Instructions.
1 > Summarize the account of photographing the GRANTECAN telescope in two sentences.
2 > Carry on the account of photographing the GRANTECAN telescope, starting after its final sentence.

Selected excerpt.
——

But now back to the process of taking pictures of the telescope. After my initial tour I let all the impressions sink in. I spent a good part of the night thinking about how to convey them to whoever would be looking at my pictures.

As I mentioned before, the location of the telescope is amazing. I got up early and made my way to the top of Roque de los Muchachos before sunrise, as I hoped there would be interesting light at that hour. And the gods were merciful! The sun rose behind Pico del Teide on Tenerife and illuminated the ridge on which other telescopes sit just beautifully. There was a clear view to show how the dome of GRANTECAN sits above the clouds.

Like the telescopes in this picture, GRANTECAN is located on the Roque de los Muchachos,
the tallest peak on the island of La Palma.
View of GRANTECAN from the top of Roque de los Muchachos.

Later that morning I met with Nieves Castro again, this time for the actual photo session. After some exploration I found a place on the scaffolding of the telescope where I could place her, both as a reference for revealing the enormous size of the primary mirror as well as showing that real people work with this instrument. I lit her with a remotely controlled flash as there was very little light in that corner of the structure.

——

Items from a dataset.
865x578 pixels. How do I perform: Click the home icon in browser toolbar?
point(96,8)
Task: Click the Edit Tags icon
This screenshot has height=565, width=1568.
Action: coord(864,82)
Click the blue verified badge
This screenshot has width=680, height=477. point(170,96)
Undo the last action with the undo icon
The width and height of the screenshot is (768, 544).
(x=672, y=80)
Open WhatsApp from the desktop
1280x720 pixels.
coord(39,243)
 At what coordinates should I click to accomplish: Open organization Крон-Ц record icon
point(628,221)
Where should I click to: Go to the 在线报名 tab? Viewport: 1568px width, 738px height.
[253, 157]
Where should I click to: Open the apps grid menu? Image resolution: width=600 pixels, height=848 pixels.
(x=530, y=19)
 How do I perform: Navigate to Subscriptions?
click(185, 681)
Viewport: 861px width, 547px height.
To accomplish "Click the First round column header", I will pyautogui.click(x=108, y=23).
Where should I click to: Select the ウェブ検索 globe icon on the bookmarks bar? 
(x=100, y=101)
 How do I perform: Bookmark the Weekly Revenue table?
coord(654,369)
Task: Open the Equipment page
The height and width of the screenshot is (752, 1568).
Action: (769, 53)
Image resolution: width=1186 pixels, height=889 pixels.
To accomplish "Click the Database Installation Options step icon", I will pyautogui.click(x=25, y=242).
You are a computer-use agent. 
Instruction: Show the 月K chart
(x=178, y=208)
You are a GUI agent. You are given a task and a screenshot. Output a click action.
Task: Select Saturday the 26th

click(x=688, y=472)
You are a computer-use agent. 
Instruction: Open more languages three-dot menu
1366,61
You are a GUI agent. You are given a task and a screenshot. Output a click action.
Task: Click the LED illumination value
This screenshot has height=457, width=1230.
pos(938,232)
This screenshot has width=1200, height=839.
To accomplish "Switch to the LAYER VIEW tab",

——

Answers for the tasks.
1 > After an initial tour, the writer spent much of the night thinking about how to convey those impressions in pictures, then went up Roque de los Muchachos before sunrise and saw the sun rise behind Pico del Teide, lighting the ridge of telescopes and showing GRANTECAN's dome above the clouds. Later that morning the writer photographed Nieves Castro on the telescope's scaffolding to reveal the enormous size of the primary mirror and show that real people work with the instrument, lighting her with a remotely controlled flash.

2 >
Astronomer Nieves Castro at the GRANTECAN.

To show the mirror as part of a larger system within the dome, I photographed it with a fisheye lens.

The 10.4 m mirror, comprised of 36 hexagonal segments.
While the mirror is the centerpiece of the telescope, it needs quite
a bit of surrounding infrastructure to function properly.
The mechanism for moving the telescope and the instruments for observing
the sky are connected to the control room by this assemblage of cables and
optical fibers that run through the center of the rotating platform.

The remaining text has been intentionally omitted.